▶ [Task statement]:
Return only what runs from the line containing "Image resolution: width=1568" through the last line of the entries below, exactly, omitting pictures.

▶ [Record extracts]:
▬▬▬

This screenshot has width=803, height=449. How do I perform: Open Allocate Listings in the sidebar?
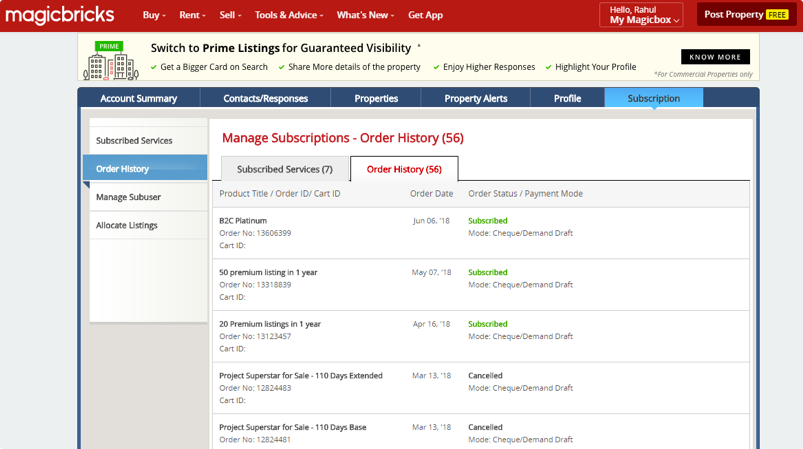pos(127,225)
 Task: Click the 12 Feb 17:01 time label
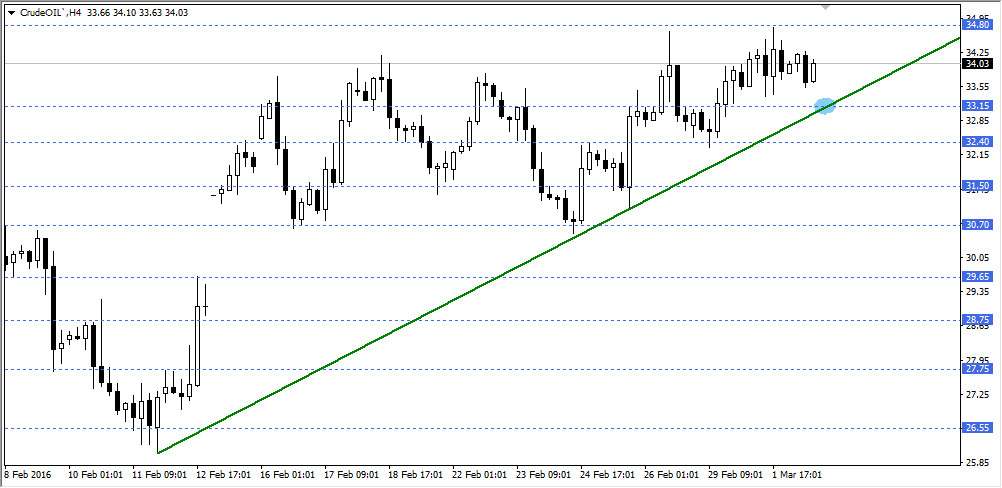click(x=222, y=475)
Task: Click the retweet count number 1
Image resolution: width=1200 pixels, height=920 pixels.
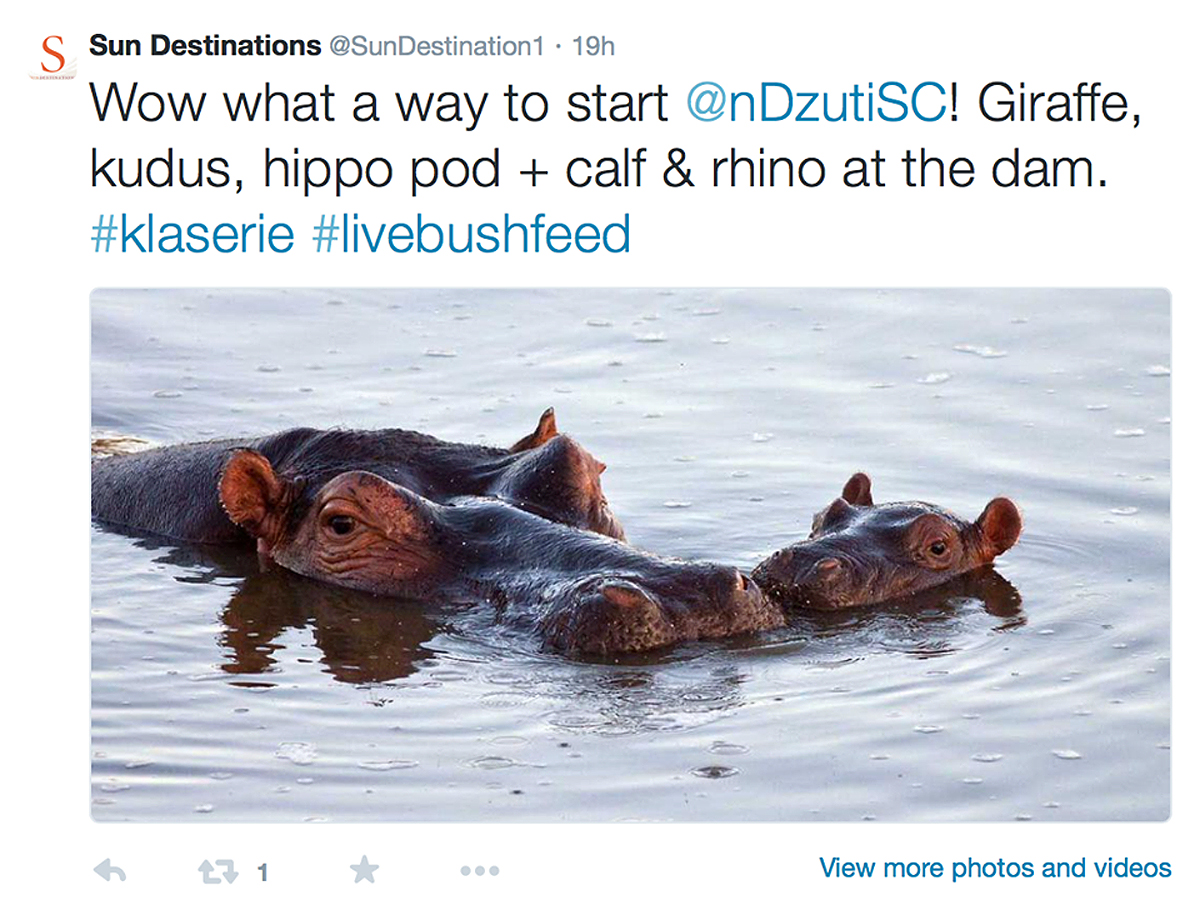Action: click(262, 873)
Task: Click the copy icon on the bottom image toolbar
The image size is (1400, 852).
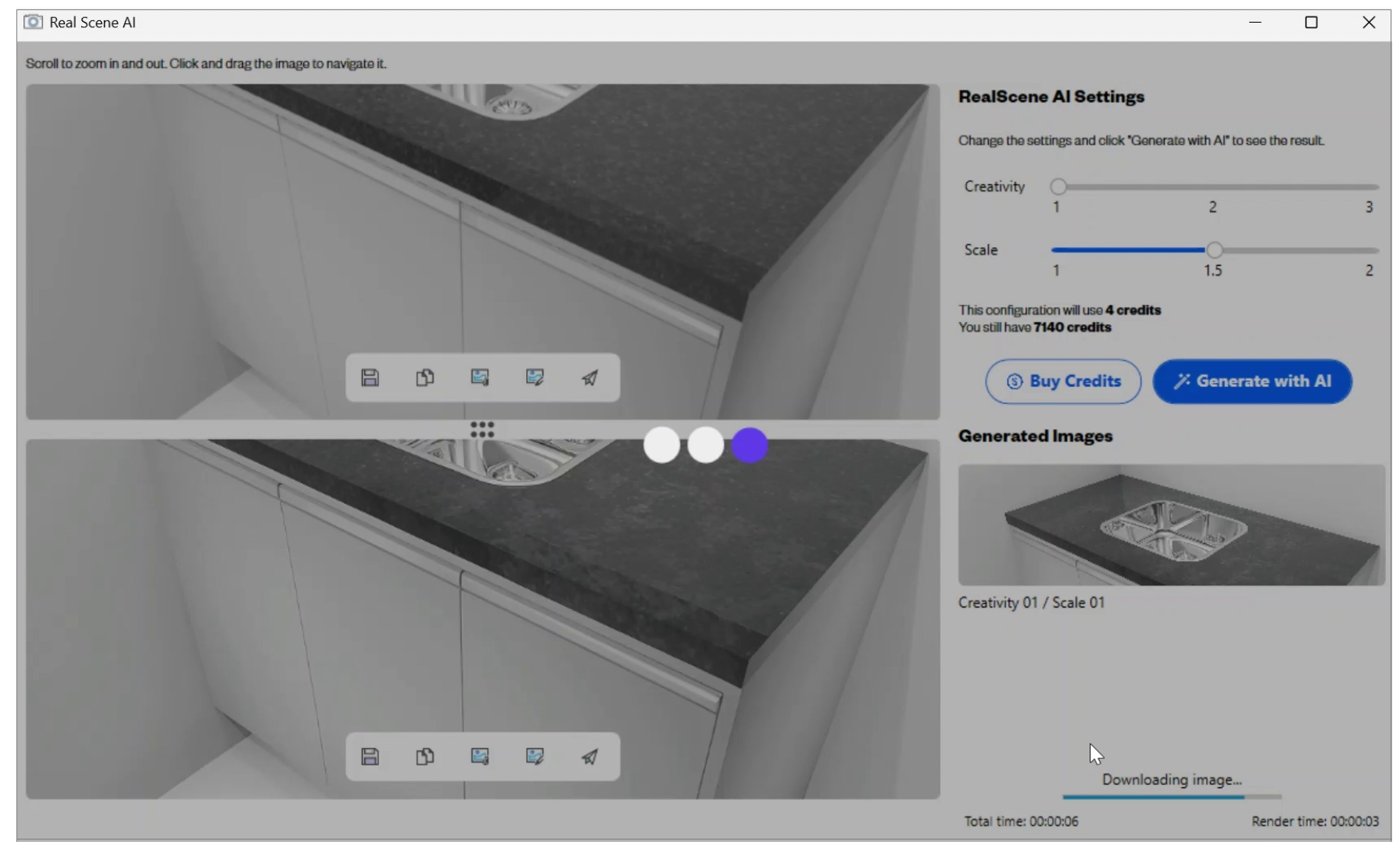Action: point(424,757)
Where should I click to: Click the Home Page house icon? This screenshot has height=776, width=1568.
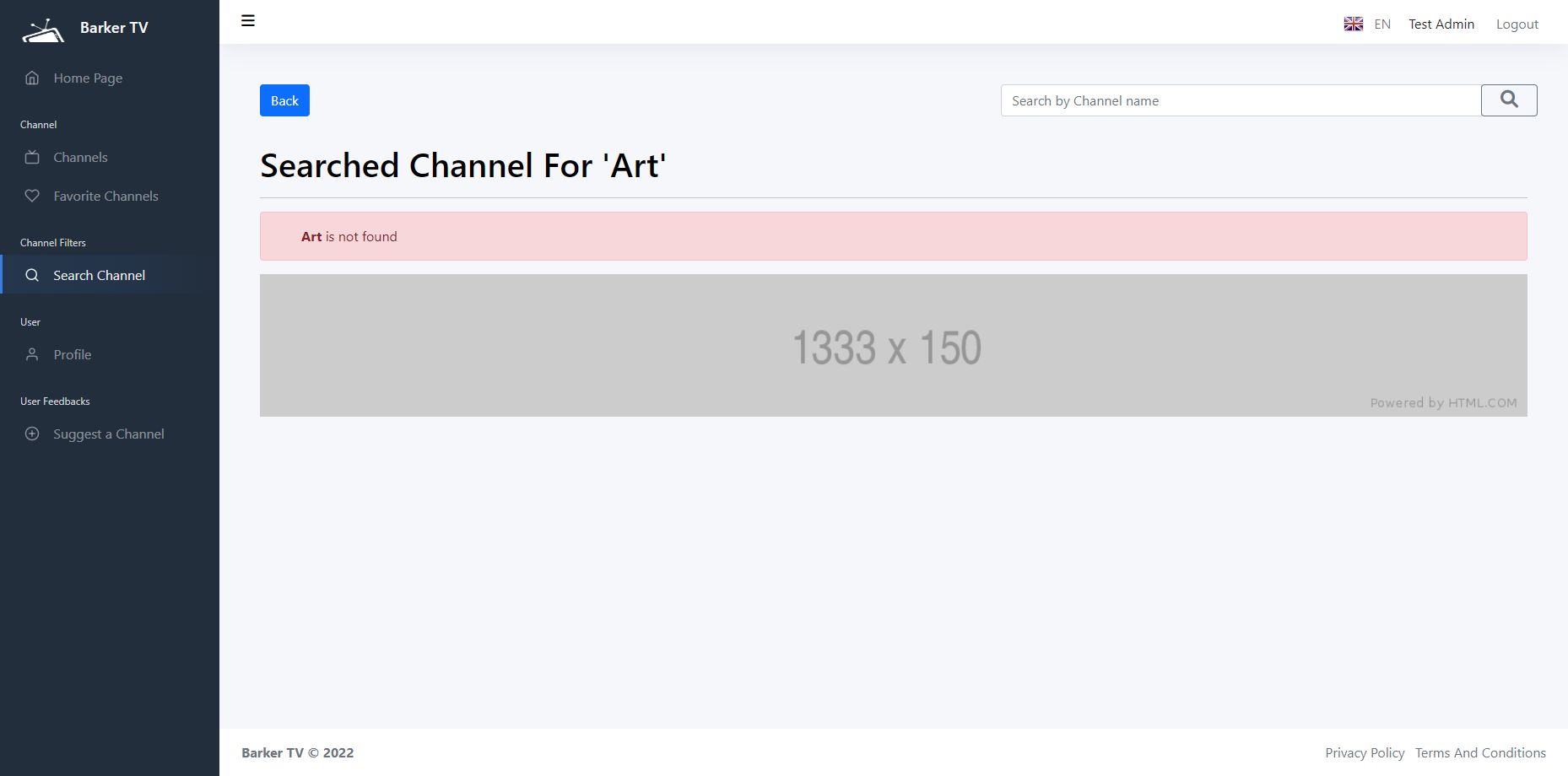click(x=32, y=78)
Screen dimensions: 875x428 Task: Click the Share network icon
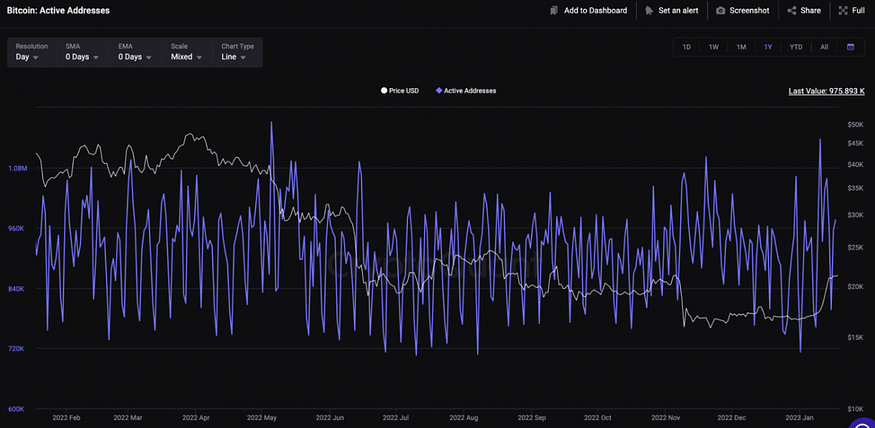point(791,11)
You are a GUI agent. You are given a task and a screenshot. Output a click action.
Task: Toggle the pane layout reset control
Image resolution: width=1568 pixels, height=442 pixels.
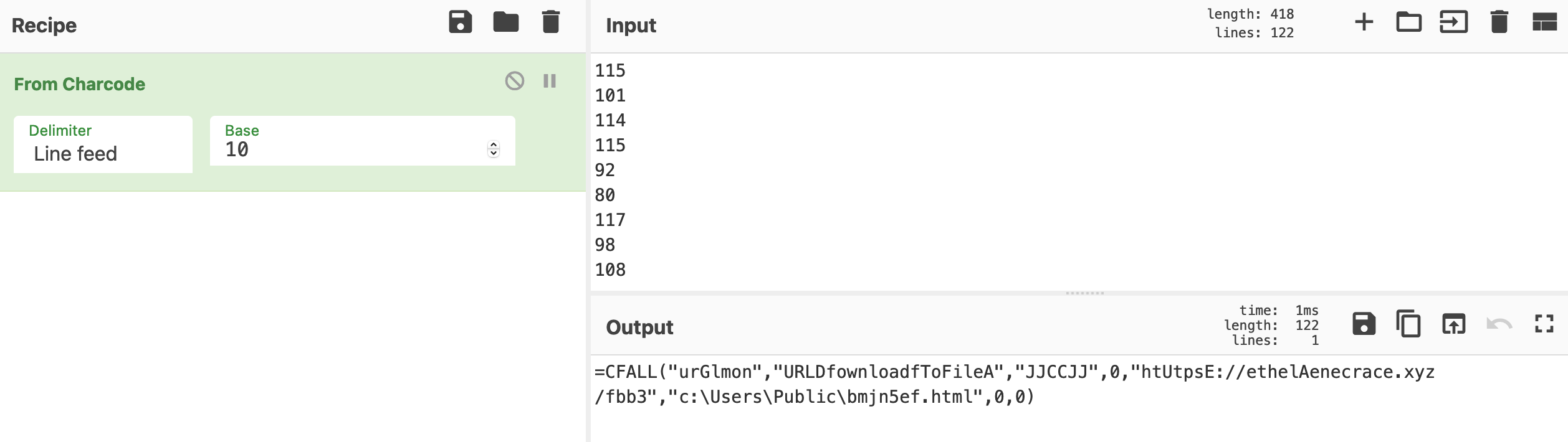pyautogui.click(x=1544, y=22)
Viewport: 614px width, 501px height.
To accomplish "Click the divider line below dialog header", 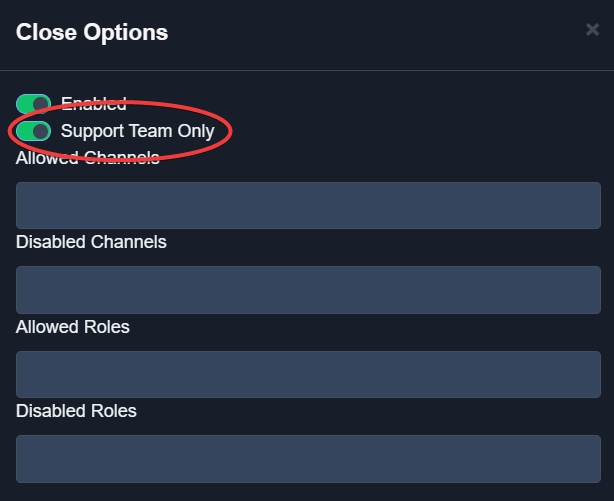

▬▬▬

▶ [Exercise output]:
Image resolution: width=1568 pixels, height=442 pixels.
pyautogui.click(x=1544, y=22)
Viewport: 614px width, 501px height.
To accomplish "Click the divider line below dialog header", 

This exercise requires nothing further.